- _Exercise description_:
In the records that follow, show each line where the word "will" is present.

== Given records

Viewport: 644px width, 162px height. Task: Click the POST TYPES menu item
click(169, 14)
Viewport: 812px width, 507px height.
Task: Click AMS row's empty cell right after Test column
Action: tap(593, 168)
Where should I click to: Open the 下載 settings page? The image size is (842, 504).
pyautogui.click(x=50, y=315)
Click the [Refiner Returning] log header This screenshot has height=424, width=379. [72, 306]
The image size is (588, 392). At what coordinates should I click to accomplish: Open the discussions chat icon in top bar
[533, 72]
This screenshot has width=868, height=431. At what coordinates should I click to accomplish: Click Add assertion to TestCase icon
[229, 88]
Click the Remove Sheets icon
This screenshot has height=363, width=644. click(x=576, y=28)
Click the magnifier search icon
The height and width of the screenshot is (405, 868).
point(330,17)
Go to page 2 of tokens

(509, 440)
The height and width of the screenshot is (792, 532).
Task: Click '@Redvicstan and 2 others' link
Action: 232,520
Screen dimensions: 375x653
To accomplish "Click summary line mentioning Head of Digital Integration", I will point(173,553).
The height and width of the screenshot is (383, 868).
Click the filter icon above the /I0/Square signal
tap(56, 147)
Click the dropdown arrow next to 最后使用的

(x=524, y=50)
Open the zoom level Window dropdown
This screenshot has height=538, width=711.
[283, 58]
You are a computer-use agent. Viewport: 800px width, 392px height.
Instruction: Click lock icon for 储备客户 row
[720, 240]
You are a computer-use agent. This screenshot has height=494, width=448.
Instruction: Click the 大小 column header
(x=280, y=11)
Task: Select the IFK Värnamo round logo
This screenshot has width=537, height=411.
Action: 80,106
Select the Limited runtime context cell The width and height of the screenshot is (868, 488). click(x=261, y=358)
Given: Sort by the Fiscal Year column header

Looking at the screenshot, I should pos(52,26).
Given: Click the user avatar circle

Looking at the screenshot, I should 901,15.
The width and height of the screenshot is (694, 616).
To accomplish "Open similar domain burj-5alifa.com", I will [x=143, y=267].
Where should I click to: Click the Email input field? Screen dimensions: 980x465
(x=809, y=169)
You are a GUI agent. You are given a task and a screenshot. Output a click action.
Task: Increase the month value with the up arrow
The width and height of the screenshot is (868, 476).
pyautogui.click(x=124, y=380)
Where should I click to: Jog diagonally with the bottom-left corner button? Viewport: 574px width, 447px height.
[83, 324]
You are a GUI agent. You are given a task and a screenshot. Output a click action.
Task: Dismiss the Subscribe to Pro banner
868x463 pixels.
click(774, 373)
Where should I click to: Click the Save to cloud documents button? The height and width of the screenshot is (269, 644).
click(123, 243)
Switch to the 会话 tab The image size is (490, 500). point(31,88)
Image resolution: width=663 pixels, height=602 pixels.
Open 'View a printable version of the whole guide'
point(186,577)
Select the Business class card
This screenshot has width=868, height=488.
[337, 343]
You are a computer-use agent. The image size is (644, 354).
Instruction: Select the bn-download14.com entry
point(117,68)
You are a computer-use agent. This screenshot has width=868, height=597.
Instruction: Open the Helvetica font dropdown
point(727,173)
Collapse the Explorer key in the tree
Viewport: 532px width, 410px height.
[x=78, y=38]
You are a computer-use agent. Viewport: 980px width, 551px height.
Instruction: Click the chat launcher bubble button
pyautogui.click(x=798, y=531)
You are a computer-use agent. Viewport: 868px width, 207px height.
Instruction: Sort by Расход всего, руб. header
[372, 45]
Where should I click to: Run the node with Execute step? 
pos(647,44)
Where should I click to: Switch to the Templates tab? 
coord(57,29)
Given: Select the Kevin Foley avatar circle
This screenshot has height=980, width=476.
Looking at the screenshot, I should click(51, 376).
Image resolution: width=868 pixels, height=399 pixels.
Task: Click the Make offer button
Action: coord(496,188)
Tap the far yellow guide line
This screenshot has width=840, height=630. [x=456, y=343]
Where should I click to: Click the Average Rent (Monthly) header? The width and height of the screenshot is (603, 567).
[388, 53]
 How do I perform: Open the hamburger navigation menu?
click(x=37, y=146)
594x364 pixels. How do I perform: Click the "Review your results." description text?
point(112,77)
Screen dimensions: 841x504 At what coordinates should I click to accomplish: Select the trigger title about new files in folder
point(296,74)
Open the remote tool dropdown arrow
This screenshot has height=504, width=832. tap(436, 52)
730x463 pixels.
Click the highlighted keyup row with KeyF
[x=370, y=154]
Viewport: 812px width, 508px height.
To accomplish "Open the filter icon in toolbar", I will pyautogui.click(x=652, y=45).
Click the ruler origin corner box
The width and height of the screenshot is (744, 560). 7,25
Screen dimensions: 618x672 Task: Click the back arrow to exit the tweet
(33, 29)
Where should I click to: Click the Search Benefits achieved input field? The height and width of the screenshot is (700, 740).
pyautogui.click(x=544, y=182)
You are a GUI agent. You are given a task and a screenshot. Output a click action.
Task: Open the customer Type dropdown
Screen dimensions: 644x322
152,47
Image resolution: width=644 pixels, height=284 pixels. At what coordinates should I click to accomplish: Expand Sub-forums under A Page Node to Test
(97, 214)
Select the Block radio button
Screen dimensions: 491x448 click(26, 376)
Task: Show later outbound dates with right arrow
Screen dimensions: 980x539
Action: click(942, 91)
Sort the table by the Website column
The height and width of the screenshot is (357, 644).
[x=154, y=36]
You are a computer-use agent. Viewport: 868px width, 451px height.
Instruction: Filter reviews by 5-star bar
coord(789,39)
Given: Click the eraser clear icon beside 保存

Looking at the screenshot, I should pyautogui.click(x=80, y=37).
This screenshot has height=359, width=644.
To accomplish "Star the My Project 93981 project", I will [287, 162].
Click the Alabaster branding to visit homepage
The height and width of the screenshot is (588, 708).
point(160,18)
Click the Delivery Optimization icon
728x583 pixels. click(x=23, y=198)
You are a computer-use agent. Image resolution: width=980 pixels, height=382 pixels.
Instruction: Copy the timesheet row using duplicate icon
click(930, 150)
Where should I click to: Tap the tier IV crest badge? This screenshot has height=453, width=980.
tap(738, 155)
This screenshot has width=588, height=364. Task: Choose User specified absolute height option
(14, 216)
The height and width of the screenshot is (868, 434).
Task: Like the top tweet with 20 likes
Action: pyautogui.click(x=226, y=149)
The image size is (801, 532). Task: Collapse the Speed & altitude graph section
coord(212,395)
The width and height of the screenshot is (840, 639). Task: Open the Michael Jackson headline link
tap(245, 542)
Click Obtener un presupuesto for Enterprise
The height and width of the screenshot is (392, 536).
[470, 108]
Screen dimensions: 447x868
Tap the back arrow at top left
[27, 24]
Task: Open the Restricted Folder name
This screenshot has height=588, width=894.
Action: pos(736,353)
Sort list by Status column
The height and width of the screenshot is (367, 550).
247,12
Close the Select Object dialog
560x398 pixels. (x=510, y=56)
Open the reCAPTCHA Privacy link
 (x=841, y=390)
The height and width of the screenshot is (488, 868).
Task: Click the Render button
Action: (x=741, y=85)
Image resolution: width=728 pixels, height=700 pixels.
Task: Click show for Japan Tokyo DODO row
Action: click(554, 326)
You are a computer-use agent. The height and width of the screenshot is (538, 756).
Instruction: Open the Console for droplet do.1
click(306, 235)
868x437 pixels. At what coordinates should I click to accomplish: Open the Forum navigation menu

====

- _Result for this exercise_:
To accomplish "Click summary line mentioning Head of Digital Integration", I will point(173,553).
To accomplish "Open similar domain burj-5alifa.com", I will [x=143, y=267].
To accomplish "Open the filter icon in toolbar", I will pyautogui.click(x=652, y=45).
To accomplish "Star the My Project 93981 project", I will [287, 162].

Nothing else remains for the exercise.